After a worker errors out and I attempt to run the job again, print messages or logs fail to appear in the terminal.
related github issue.
After a worker errors out and I attempt to run the job again, print messages or logs fail to appear in the terminal.
related github issue.
Hey @Javier_Bosch do you have a repro script I can run?
Hey @rliaw , I was trying to reproduce the implementation with another script by raising an error, but I could not reproduce it.
In my current implementation I am making calls to elasticsearch. After the function fails (likely a timeout or over-extended queue inside elastic), I believe ray attempts to run the function again and retries but fails. When I rerun the job, it runs but does not logs/print output to the screen.
Also I am running my ray function inside kedro which all logs to the console. I am not sure if there is something else at play here. When I rerun my pipeline, of which one of the nodes is executing my ray job, My main scripts logs get output to the console, but the ray task function logs/print statements do not.
I have the same issue. The source is as listed in /1/, the first prints work, not the second, neither the third. What’s the follow up?
/1/
import ray
import time
ray.init();
@ray.remote
def f():
a = 3;
print("before print",flush=True);
time.sleep(1);
print("after print",flush=True);
time.sleep(2);
print("end",flush=True);
return 1;
f.remote()
f.remote()
f.remote()
@rliaw , I believe this is still an issue. @juhanishen seems to have a script to reproduce the behavior.

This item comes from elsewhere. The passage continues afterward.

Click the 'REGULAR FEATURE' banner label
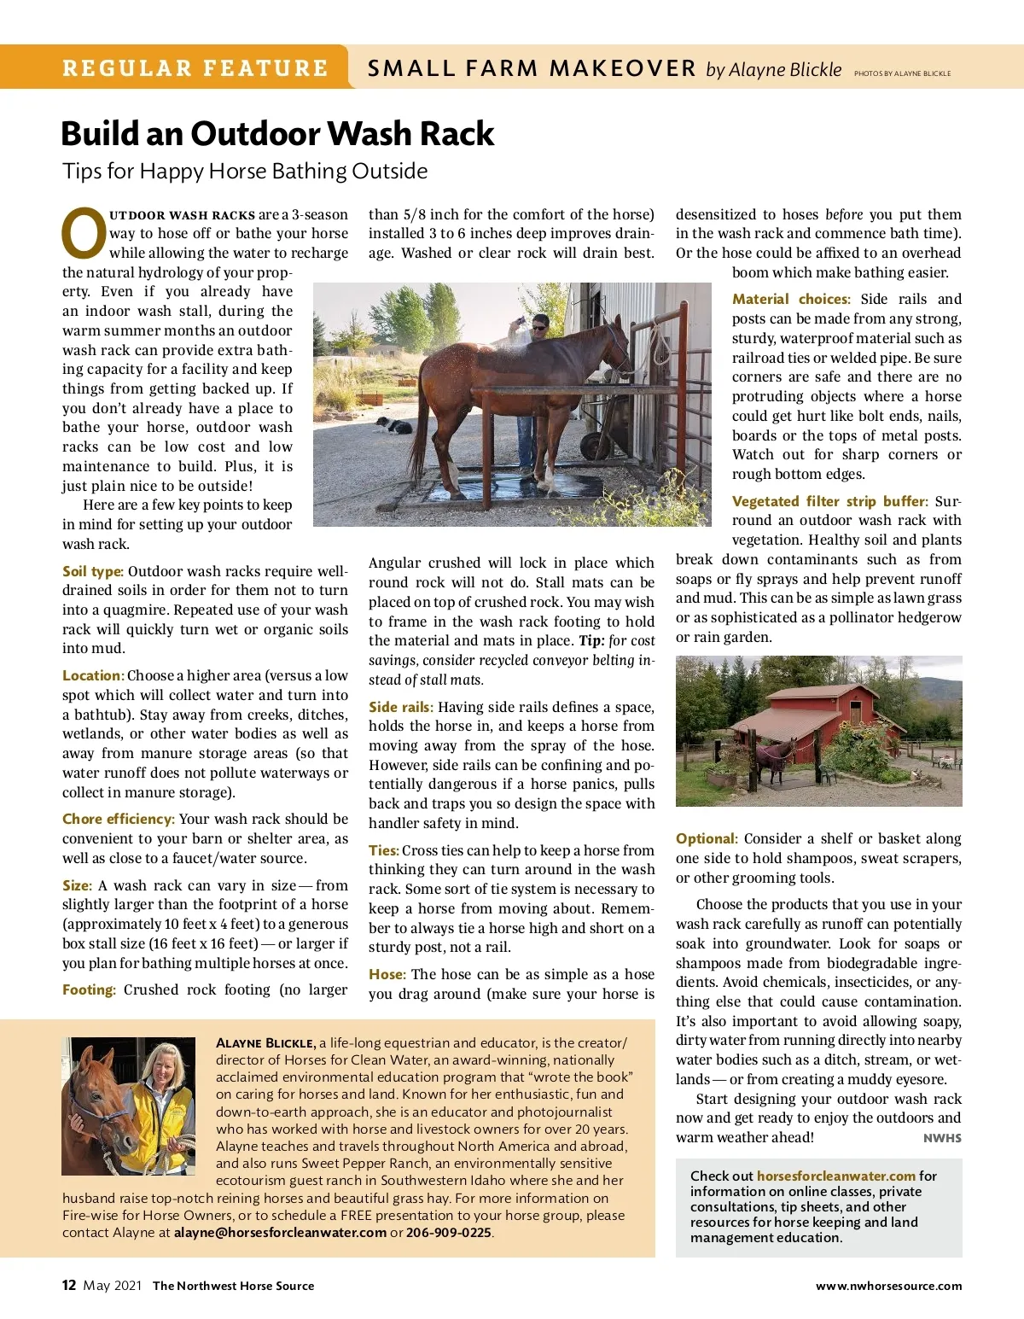pos(195,68)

My error still occur after a previous Exception was raise. This happens irregularly sometimes. When I restart ray, I can see my print messages again.
Hi @juhanishen,
What version of ray are you running? I just ran your script in ray 1.2.0, python 3.7 and this is what I get:
>>> import ray
>>> import time
>>>
>>> ray.init();
2021-04-12 21:14:47,819 INFO services.py:1174 -- View the Ray dashboard at http://127.0.0.1:8265
{'node_ip_address': '192.168.1.216', 'raylet_ip_address': '192.168.1.216', 'redis_address': '192.168.1.216:6379', 'object_store_address': '/tmp/ray/session_2021-04-12_21-14-47_321816_3083317/sockets/plasma_store', 'raylet_socket_name': '/tmp/ray/session_2021-04-12_21-14-47_321816_3083317/sockets/raylet', 'webui_url': '127.0.0.1:8265', 'session_dir': '/tmp/ray/session_2021-04-12_21-14-47_321816_3083317', 'metrics_export_port': 64664, 'node_id': '19df1654af900d5dcd0281a1097678fd2f9fab6169deae3a2fd9c6d8'}
>>>
>>> @ray.remote
... def f():
... a = 3;
... print("before print",flush=True);
... time.sleep(1);
... print("after print",flush=True);
... time.sleep(2);
... print("end",flush=True);
... return 1;
...
>>> f.remote()
ObjectRef(a67dc375e60ddd1affffffffffffffffffffffff0100000001000000)
>>> f.remote()
ObjectRef(63964fa4841d4a2effffffffffffffffffffffff0100000001000000)
>>> f.remote()
ObjectRef(69a6825d641b4613ffffffffffffffffffffffff0100000001000000)
>>>
>>> (pid=3083627) before print
(pid=3083630) before print
(pid=3083631) before print
(pid=3083627) after print
(pid=3083630) after print
(pid=3083631) after print
(pid=3083627) end
(pid=3083630) end
(pid=3083631) end
>>>
Hi, I have python version 3.7, but ray version 1.0.1post. I try to install ray 1.2 and see whether it will reproduce the error. But anyway, it is great that someone follows the issue.
Br
Juhani
I also tried the latest master with the repro script and could not reproduce the issue. So, I assume the problem was resolved at one point between 1.0.1 and 1.2.0
@juhanishen I think I know what is happening. I ran mine in an interpreter whereas you ran yours as a script. The ray.remote calls are not blocking so after the third call the script terminates before any of the f functions complete. If you put the handles you get back in a list and then use ray.get() it will wait until all three calls return before exiting.
It would look like this.
import ray
import time
ray.init();
@ray.remote
def f():
a = 3;
print("before print",flush=True);
time.sleep(1);
print("after print",flush=True);
time.sleep(2);
print("end",flush=True);
return 1;
f_handles =[f.remote() for _ in range(3)]
ray.get(f_handles)
yes, I got my case fixed. Thanks a lot @mannyv !!